Listed entries START
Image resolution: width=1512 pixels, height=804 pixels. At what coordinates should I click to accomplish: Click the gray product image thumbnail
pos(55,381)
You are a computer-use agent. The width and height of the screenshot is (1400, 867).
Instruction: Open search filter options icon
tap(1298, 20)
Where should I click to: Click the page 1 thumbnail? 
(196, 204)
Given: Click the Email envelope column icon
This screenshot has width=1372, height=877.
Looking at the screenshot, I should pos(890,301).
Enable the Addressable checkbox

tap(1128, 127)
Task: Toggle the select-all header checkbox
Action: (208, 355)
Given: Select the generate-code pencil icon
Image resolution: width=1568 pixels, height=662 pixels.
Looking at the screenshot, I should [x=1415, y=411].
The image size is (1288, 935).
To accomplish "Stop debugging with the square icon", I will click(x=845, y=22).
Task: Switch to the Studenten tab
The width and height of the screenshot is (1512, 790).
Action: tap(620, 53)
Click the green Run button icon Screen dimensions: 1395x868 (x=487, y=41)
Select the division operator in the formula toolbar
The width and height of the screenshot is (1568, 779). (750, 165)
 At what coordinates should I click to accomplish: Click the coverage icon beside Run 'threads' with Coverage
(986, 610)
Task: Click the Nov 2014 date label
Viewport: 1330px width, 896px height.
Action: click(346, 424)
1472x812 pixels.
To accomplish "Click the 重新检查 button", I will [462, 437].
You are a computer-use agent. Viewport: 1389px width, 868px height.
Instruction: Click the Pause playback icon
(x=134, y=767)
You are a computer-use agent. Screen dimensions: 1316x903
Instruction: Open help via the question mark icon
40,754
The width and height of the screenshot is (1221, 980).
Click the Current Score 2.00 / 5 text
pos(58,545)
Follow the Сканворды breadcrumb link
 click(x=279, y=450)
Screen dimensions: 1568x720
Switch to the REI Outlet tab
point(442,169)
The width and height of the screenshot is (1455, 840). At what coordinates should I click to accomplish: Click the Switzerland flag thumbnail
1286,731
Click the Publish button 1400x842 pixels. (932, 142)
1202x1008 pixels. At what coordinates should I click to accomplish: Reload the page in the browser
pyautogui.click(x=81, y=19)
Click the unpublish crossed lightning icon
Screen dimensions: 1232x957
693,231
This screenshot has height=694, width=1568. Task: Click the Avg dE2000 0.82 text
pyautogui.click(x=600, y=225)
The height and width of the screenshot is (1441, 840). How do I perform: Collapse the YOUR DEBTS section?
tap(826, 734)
Listed entries END
Transcribe only what runs from the line with "The height and" to the last line above, keeping every line exactly as written.

=== Result of the exercise ===
The height and width of the screenshot is (1441, 840). How do I perform: Collapse the YOUR DEBTS section?
tap(826, 734)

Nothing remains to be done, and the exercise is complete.